Student: Yinmeng Zhang School: Carnegie Mellon University Email: ynz@andrew.cmu.edu Research Area(s): Data Streams Project Name: Zipf Analysis of Algorithms for Approximating Quantiles Faculty Advisor: Dr. S. Muthu Muthukrishnan, DIMACS Rutgers University Dr. Graham Cormode, DIMACS Rutgers University

### Project Description

Recently there has been a lot of interest in using a small sample to approximate very large distributions. As technology has advanced, we are faced with massive data streams, especially from the internet, e.g. email data and IP traffic logs, from which we wish to glean useful information.

There are many different questions that we could ask; for example, what are the k most frequent elements in the stream, or how many times did a given element appear, or what was the median element. What makes these questions interesting are the severe space constraints. Because of the size of the data streams, we cannot store all the data! It is only feasible to keep polylogarithmic space. Because of the data stream model, we can often only afford to make a single pass over the data. These constraints make the seemingly mundane summary problems extremely interesting, not to mention difficult. For example, it is known (Munro, Paterson) that to find the exact median of a set of numbers in a single pass requires Omega(N) space. However, this begs the question why we would need the exact median in the first place; as we are attempting to make some sort of high level observation of the data, it should be, and often is, sufficient to, say, give a number which is within epsilon*N of the actual median. Furthermore, many data stream algorithms offer probabilistic guarantees; that is, the output is correct within epsilon with a probability of 1-delta.
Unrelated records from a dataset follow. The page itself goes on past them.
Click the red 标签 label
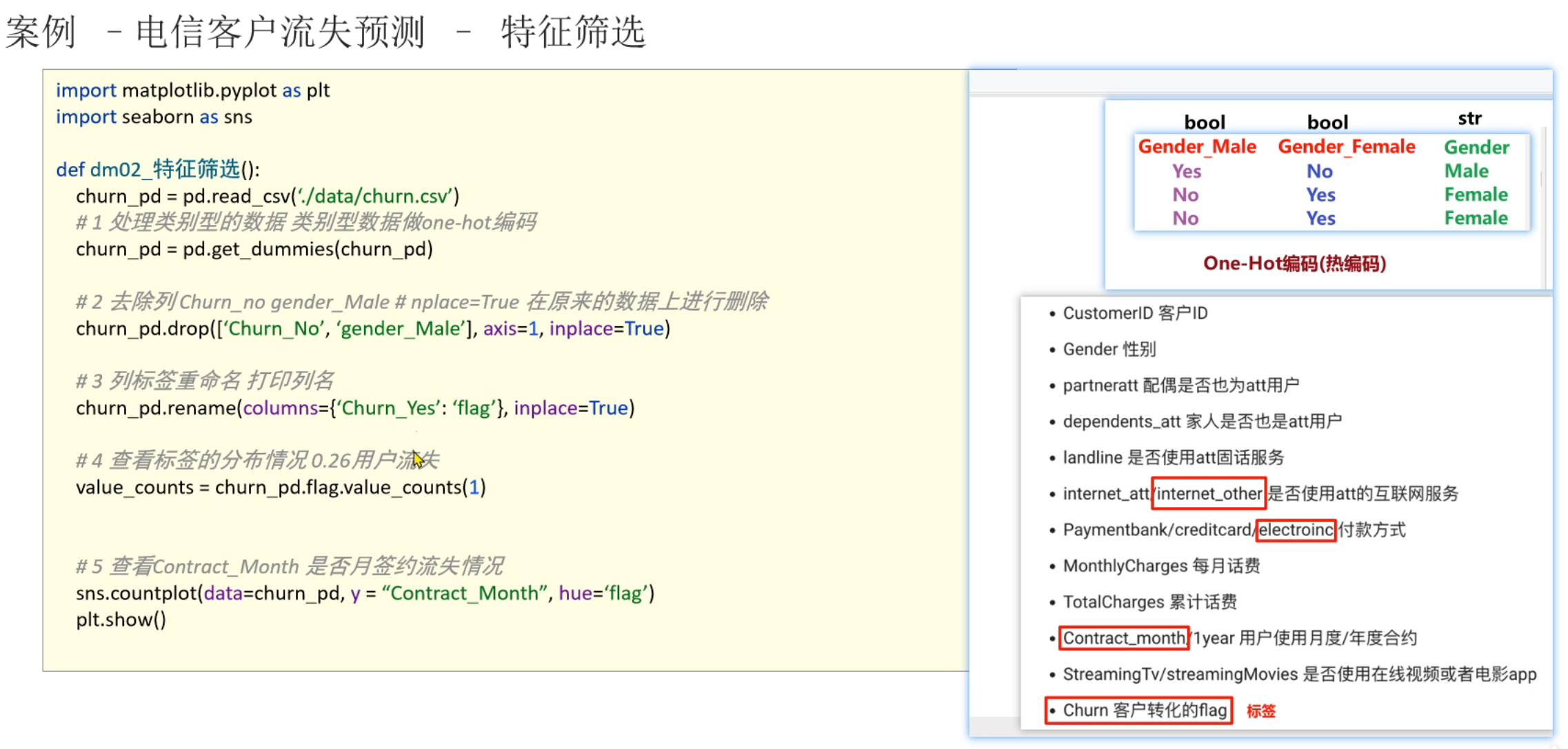This screenshot has width=1568, height=749. coord(1260,711)
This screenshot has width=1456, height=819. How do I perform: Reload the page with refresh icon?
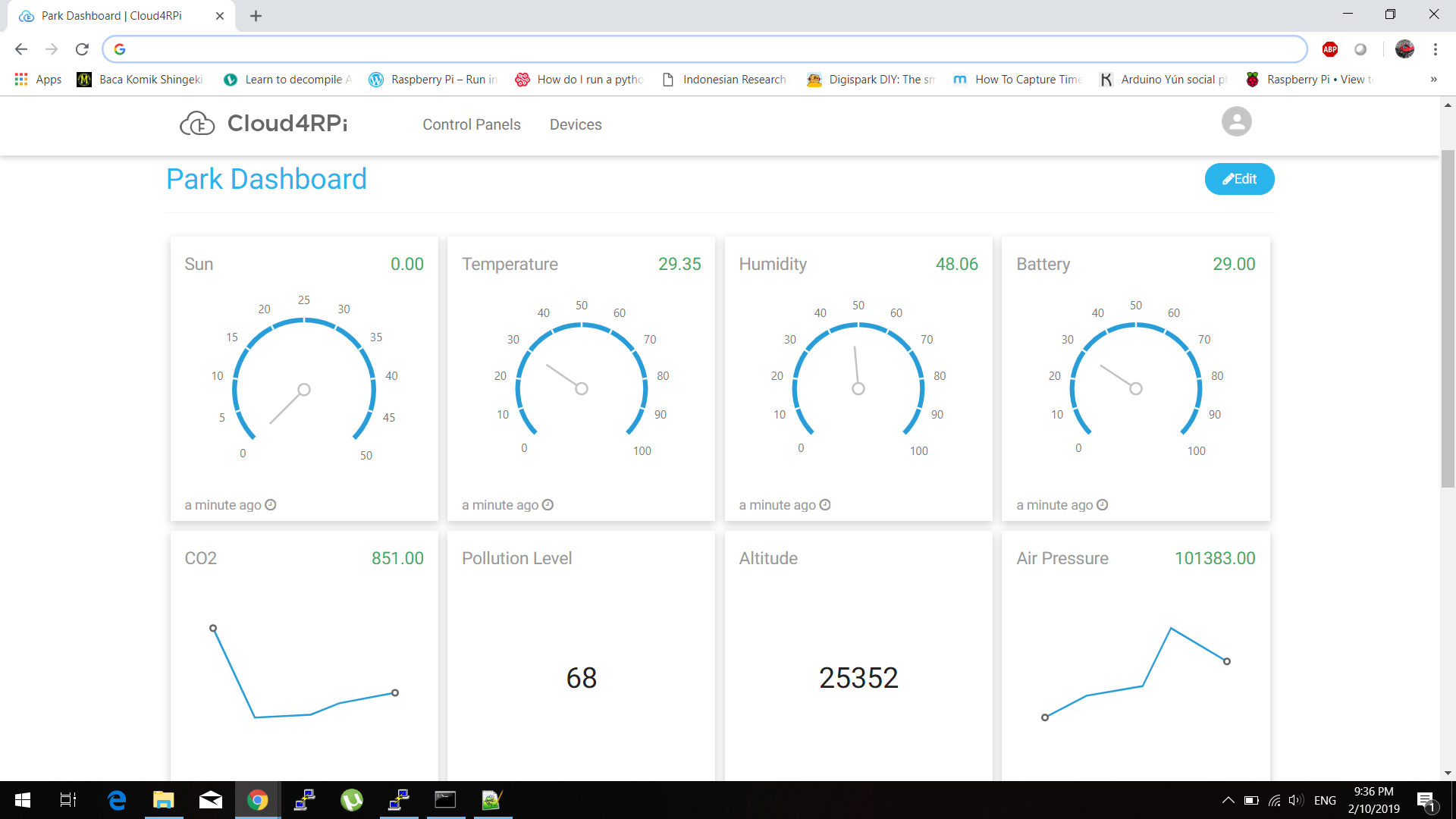82,49

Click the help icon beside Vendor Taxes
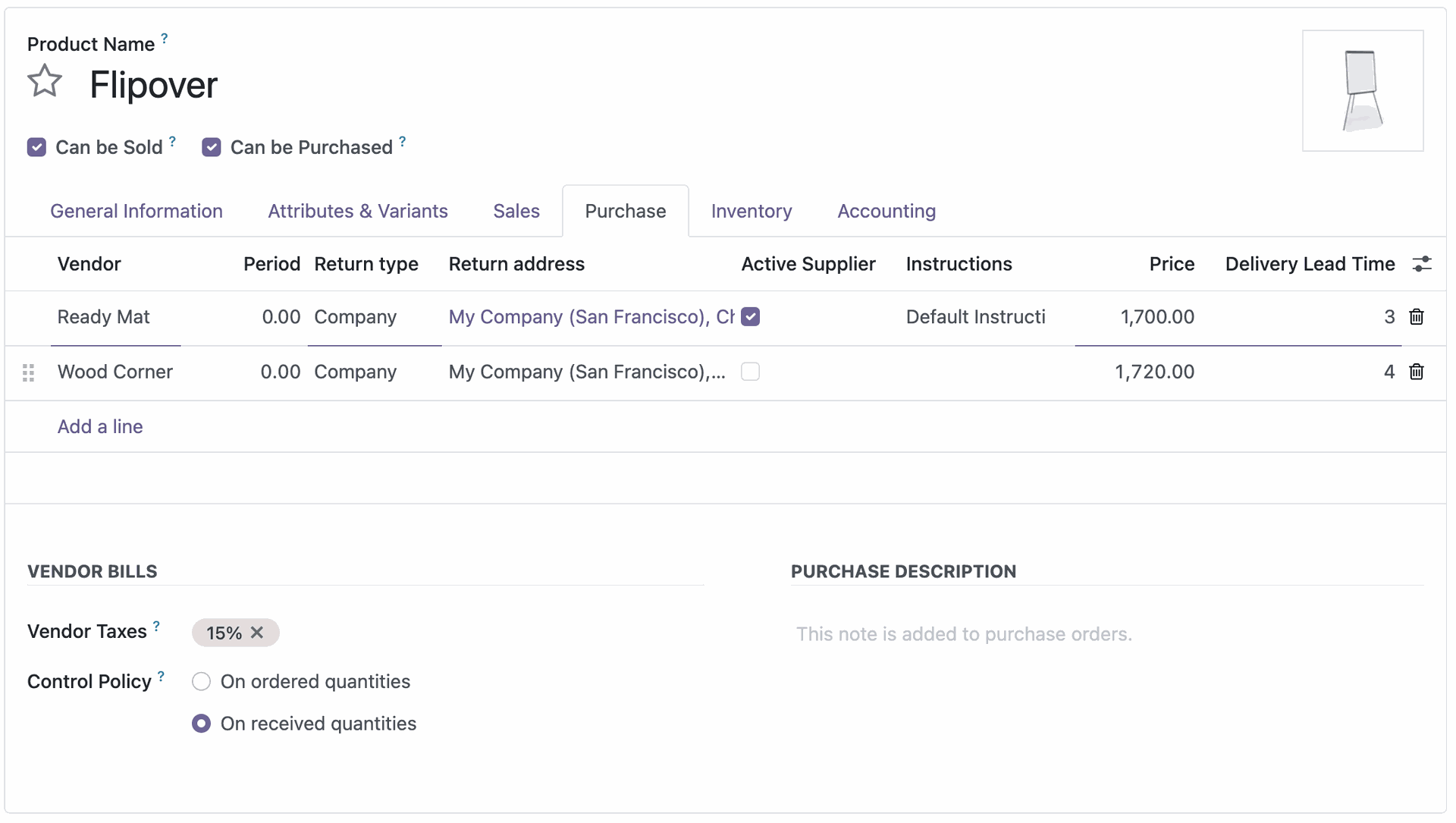coord(157,626)
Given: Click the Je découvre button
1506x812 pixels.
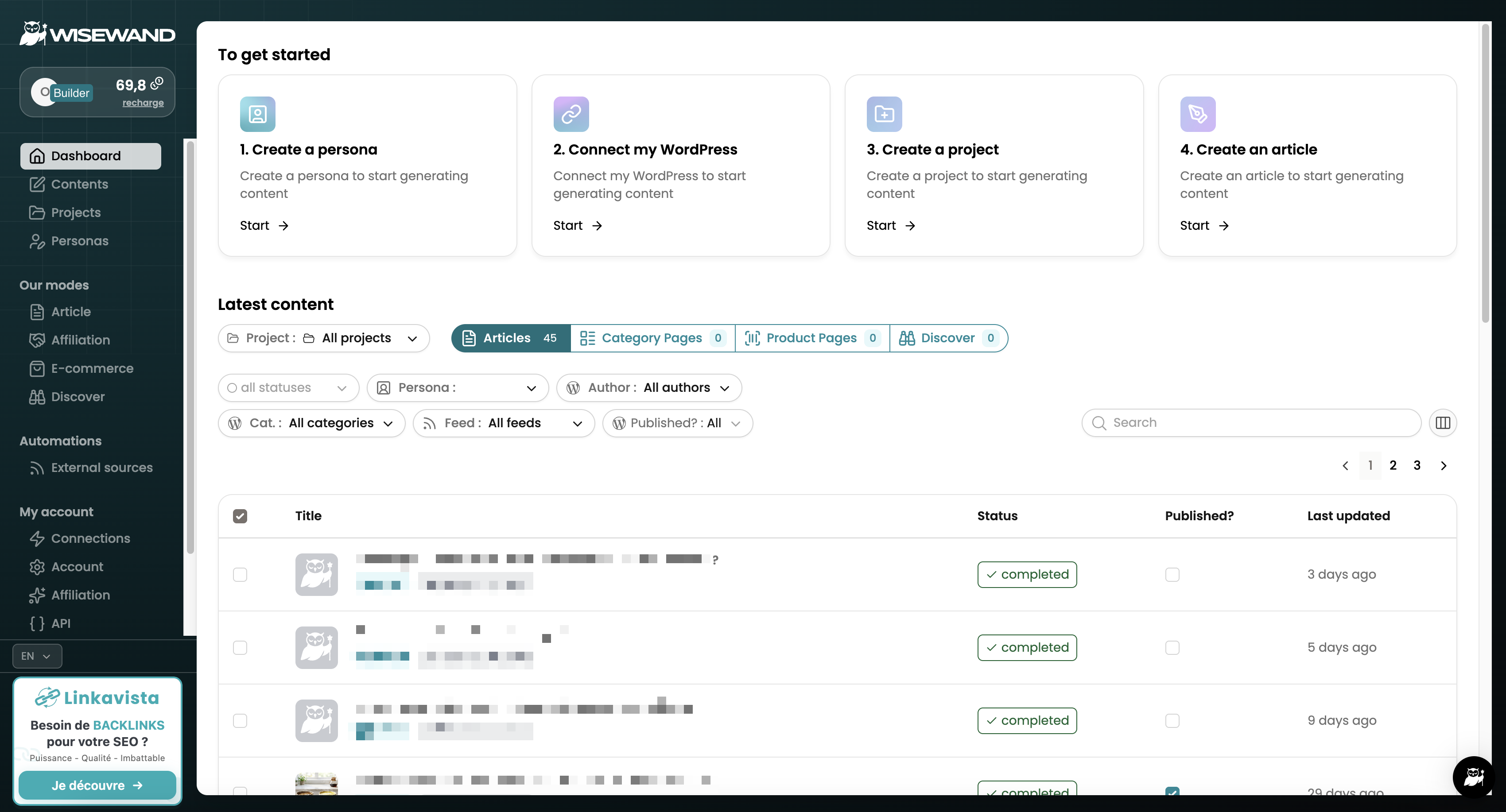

This summer I considered specifically the Count-Min Sketch, a sketch algorithm which answers point queries, e.g. how frequent was a specified element, and can be used to find heavy hitters, e.g. elements which appeared more than some phi percent of the time. The algorithm uses space O(1/epsilon log(1/delta)) given no assumptions about the input. However, we often do know something about the distribution of the input; in practice, many a Zipfian distribution is common. A Zipfian distribution looks like 1/q^z, where the frequency of the occurance of the qth ranked item is proportional to 1/q^z. Note that when z=0, we get the uniform distribution back. However, when z is large, we see that a few elements account for the majority of the distribution, while most elements have negligible effect. Intuitively, this might allow for savings in space. In fact, for z>1, we find the CM sketch only requires O(1/epsilon^z log(1/delta)) space, though it is not clear that any savings can be made for smaller smaller values of z. It would also be interesting to attempt to apply the same techniques to other algorithms, such as, for example, the Greenwald-Khanna algorithm, which makes quantile summaries.